Facts. McPeek is an employee of the Department of Justice (DOJ). Once he was given a promotion to the assistant director of a bureau under the department of Justice, he claims his boss, the then-director, had sexually harassed him for two years. McPeek filed a formal complaint and a settlement was reached. It required confidentially and McPeek’s transfer to another department. In this case McPeek, states that the agreement was not held confidential and that he received retaliatory actions against him in his new position. During discovery McPeek requested that back up computer files being offered. The Defendants argue this will be too costly to produce. This is because there is no system wide back up system. Each building has storage for files but it is to prevent damage for a system crash, not to preserve or archive these materials. There is no exact way to predict what will be found and what will be, as all emails of any particular employee are not all kept in these back up files. Also to make these files readable they will have to be restored which is where the cost comes from. To date the DOJ has refused to restore these backup files and runs the risk the judge will issue a jury instruction discussing there lack of cooperation.

 

 

Issue. Whether the defendant should be required to produce evidence that it will be costly to procure for the possibility of evidence.  
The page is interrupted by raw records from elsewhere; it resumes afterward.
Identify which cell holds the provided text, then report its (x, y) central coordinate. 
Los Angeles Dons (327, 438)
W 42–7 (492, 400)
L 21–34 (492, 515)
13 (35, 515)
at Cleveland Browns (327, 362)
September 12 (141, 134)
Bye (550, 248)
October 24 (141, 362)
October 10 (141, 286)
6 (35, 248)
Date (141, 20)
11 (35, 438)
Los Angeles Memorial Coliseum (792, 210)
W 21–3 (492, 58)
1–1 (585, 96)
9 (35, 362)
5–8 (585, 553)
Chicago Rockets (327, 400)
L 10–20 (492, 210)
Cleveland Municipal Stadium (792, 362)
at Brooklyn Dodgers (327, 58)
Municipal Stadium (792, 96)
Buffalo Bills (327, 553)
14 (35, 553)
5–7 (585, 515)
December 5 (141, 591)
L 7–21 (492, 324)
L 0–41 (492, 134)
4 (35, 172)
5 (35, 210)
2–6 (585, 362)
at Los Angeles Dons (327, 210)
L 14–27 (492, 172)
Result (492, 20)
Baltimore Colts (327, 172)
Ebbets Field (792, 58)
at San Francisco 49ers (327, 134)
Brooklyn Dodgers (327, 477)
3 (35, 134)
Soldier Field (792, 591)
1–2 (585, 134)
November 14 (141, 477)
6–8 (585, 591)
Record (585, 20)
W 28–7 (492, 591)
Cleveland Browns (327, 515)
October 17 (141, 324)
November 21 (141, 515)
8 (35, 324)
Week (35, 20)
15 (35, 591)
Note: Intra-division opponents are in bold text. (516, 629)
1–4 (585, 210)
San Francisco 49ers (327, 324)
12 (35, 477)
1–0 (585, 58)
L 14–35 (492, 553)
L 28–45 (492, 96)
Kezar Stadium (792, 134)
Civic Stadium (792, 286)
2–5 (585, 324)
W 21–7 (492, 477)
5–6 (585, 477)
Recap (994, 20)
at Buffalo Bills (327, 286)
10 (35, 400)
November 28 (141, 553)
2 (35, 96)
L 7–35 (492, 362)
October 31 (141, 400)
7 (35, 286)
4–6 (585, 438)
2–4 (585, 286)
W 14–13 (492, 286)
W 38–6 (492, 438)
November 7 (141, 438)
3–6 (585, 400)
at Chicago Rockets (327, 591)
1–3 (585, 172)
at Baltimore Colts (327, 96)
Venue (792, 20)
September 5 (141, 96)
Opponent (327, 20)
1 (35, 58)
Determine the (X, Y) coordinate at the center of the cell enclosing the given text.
Held. Yes. The court deals with several issues, first there is no requirement that all data be granted under the discovery request, second who should have to pay for that request. The court states until we know for sure what the evidence will produce the parties can not adequately argue whether the burden of production is worthless. All parties to a civil action are required to produce all discoveries that are requested unless it is protected material. In some cases one party can argue if the cost is too unduly burdensome, that the requesting party be responsible for the production of the evidence. Courts evaluate the cost of the production, the damages that are claimed and the resources available to all parties before sifting any discovery production to the requesting party under what is called the marginal utility test. The test balances how important the requested information is to the case to decide who should bear the burden. This court decided to have a test run. The Government was required to restore emails only for one employee, show how much it cost but also how much relevant evidence is produced.

Dissent.  

 

Concurrence.  

 

Discussion. The court states there are many theories. The market economic theory of document production states that if the requesting party is responsible for the costs, that party will not ask for anything more than it needs and will solve the issue. Many people feel a person will request everything in hopes of getting just what they want. The court does not find this approach fair.